◆ **Requirement**: Would you reproduce the entries that follow exactly as they appear?

Source material section start

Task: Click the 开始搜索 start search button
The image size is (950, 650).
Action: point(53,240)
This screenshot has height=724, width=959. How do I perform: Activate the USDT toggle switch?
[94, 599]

Source material section end

◆ **Expected output**:
Task: Click the 开始搜索 start search button
The image size is (950, 650).
Action: point(53,240)
This screenshot has height=724, width=959. How do I perform: Activate the USDT toggle switch?
[94, 599]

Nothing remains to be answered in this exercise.